Satisfacción injustificada

Me han contado esta mañana una demostración de fuerza de un empresario blandiendo la reforma laboral que me ha puesto los pelos como escarpias. El patrón (o negrero) le exige a un trabajador que firme un documento admitiendo que se ha tomado las vacaciones sin haberlas disfrutado, ni siquiera se las abona, y a las pocas semanas lo pone de patitas en la calle aduciendo reducción de ingresos.

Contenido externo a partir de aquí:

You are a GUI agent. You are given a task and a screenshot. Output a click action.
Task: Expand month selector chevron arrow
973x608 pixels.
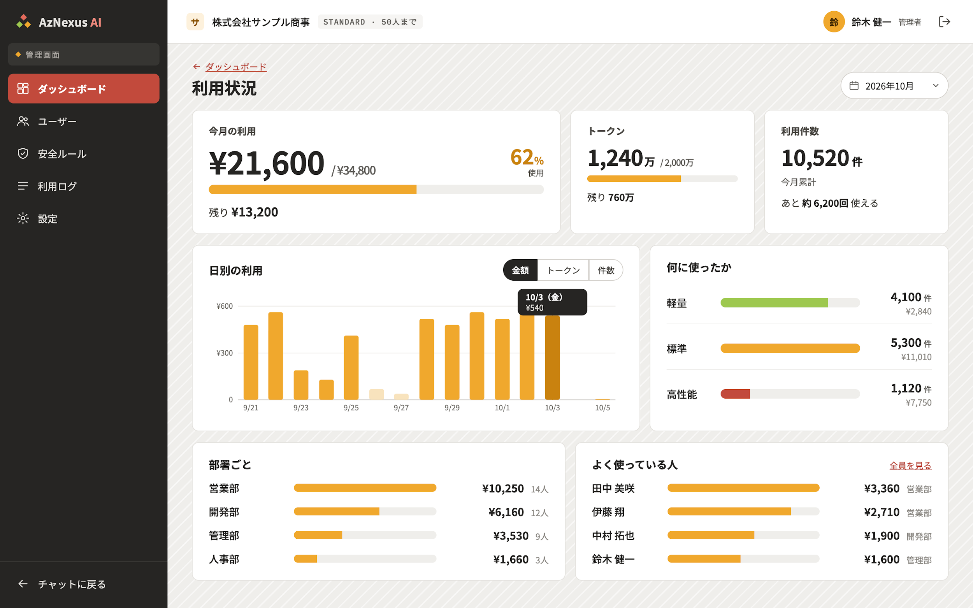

A estos abusos están sometidos los trabajadores desde que el Gobierno del PP aprobó una reforma laboral que los ha dejado a la intemperie, con el despido casi gratuito y que ha destrozado el equilibrio de las relaciones laborales en beneficio del empresario. Me entero de este triste episodio el mismo día que todos los periódicos recogen la satisfacción de Mariano Rajoy por los resultados que está dando la reforma laboral. Los datos no soportan este triunfalismo del inquilino de la Moncloa: desde que entró en vigor la norma, hay más de un millón de parados más y varios millones de trabajadores españoles están en riesgo de perder la protección de su convenio colectivo. Eso sin contar otros derechos arrebatados y la espada de Damocles que se cierne contra el obrero que ose alzar la voz ante las injusticias y los abusos. Escuchando a Rajoy da, por tanto, la sensación de que vive en una burbuja o en otro planeta. Esa autocomplacencia llega a ofender.